● **EXERCISE PROMPT**: Rewrite the data starting at the line containing "The width and height of the screenshot is (1108, 476)." and ending at the line containing "Action: (x=615, y=111)", putting "tick mark" in place of "checkmark" and leaving everything else as it is.

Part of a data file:
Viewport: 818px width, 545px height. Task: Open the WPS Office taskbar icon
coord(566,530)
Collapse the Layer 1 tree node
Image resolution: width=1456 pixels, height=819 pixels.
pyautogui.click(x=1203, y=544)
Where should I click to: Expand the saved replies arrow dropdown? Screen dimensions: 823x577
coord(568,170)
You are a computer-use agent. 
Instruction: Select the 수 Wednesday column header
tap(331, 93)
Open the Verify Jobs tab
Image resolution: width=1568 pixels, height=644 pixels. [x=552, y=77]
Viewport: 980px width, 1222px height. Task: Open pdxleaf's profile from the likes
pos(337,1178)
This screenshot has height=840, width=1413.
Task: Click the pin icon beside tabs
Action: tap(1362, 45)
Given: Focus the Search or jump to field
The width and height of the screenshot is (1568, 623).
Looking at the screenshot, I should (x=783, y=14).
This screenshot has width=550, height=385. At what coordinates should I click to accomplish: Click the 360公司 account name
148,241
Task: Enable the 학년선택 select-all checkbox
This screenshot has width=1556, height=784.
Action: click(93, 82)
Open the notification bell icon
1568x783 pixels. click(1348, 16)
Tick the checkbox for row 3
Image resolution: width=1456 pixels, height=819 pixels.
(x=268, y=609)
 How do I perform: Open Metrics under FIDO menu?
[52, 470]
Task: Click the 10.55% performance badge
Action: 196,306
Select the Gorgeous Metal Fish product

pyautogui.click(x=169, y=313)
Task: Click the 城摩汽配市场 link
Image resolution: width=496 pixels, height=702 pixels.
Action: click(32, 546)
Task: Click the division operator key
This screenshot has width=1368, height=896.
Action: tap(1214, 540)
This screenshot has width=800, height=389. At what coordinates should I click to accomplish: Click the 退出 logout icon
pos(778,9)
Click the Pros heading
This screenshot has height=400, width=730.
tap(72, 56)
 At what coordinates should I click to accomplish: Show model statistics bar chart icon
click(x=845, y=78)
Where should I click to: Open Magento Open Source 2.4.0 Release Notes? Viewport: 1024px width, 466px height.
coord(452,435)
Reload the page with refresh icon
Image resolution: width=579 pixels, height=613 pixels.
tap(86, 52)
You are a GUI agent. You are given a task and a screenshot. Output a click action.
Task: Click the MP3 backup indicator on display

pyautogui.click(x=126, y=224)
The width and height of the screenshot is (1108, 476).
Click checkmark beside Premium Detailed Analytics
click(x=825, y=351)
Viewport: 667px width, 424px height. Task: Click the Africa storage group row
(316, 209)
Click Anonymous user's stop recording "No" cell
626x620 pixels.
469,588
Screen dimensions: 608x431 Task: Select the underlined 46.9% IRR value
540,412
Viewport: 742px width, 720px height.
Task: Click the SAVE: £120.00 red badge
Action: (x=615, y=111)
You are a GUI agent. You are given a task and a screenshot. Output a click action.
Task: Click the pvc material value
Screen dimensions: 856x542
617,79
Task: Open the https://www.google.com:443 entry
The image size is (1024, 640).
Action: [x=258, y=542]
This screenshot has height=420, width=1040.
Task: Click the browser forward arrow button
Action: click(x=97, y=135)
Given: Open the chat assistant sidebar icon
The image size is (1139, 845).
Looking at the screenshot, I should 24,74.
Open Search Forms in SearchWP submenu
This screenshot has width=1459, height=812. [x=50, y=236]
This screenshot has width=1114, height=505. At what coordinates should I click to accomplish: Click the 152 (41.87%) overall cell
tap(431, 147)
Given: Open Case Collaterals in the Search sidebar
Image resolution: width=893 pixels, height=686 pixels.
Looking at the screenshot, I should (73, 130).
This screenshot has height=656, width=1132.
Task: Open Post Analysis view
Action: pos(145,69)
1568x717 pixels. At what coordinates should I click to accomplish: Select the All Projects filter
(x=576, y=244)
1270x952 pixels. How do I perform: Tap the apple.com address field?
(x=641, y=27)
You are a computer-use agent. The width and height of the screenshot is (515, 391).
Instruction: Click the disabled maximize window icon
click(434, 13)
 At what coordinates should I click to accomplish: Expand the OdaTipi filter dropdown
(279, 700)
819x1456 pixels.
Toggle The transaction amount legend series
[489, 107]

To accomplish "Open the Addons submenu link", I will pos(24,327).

● **EXERCISE SOLUTION**:
The width and height of the screenshot is (1108, 476).
Click tick mark beside Premium Detailed Analytics
click(x=825, y=351)
Viewport: 667px width, 424px height. Task: Click the Africa storage group row
(316, 209)
Click Anonymous user's stop recording "No" cell
626x620 pixels.
469,588
Screen dimensions: 608x431 Task: Select the underlined 46.9% IRR value
540,412
Viewport: 742px width, 720px height.
Task: Click the SAVE: £120.00 red badge
Action: (x=615, y=111)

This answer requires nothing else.